What we ended up with was kinda an alpha version of what we really wanted (beta if I’m being generous) but I think it works to respond to the thinking through of ideas posed this semester in an engaging way — with content relevant and interesting enough to garner some attention (thanks to those who came out at MEDIA PRESENTS… to have a look). This is the kinda content that would only work on the internet, and could work even better if we could commit to making the project ongoing, giving it a life beyond what it exists as now. As I’ve mentioned in a previous development post, uncertainty is key; the unpredictability of a given screen media project may be its saving grace. That’s the crux of Korsakow — maybe we tried to tame it too much here? In development we mentioned the idea of NET ADAPTATION being an interactive mindmap (which assumes mapped out parts), and Korsakow functions a whole lot on ideas opposite this, so maybe there was a better place to host our work but it was interesting nonetheless.
I don’t have any real clues about gaining an audience for this stuff, getting people to interact. Maybe all these algorithms given their unpredictability can figure it out for us. Maybe we’ll get lucky.

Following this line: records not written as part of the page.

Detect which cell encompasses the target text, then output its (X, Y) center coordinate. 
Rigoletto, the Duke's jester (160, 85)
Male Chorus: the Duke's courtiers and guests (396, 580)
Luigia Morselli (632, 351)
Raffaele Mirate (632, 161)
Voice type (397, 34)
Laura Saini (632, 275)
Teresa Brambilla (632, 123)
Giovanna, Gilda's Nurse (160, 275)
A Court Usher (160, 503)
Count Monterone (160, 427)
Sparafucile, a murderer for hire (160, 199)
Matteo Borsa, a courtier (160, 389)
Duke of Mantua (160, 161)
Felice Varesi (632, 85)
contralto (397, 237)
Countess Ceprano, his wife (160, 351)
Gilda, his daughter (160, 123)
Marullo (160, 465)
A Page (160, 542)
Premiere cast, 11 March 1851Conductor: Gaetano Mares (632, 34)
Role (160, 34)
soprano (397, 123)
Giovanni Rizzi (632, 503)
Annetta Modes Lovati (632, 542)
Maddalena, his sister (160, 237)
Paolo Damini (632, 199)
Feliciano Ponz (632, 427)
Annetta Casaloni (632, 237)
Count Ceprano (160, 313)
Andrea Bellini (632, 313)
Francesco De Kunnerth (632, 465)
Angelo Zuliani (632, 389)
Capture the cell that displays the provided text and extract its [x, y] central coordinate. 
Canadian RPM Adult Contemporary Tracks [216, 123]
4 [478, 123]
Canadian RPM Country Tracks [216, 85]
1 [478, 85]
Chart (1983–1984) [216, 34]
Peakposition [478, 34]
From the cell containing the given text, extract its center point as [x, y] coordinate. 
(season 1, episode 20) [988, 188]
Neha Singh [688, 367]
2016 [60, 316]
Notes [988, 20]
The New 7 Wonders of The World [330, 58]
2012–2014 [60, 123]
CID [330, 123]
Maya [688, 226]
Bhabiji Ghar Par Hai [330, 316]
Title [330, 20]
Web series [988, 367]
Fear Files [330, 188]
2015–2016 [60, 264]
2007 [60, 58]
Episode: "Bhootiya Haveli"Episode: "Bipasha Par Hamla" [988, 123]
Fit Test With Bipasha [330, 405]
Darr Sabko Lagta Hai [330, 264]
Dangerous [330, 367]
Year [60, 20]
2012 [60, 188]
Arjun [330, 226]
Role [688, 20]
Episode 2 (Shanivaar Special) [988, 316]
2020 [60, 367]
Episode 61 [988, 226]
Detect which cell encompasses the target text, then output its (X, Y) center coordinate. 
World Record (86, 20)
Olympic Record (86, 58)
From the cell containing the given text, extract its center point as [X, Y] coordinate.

And here we are. Another semester, another studio down. When I chose the media degree, I had no idea what these studios were — I mean, I didn’t even realise this is what’d take up two thirds of my workload until like a semester in (I don’t even know what I pictured this course as, like… the media subject at my high school (warning: Media One post) was a joke). But they’ve provided a great sense of depth to my degree and I feel like I chose the right few.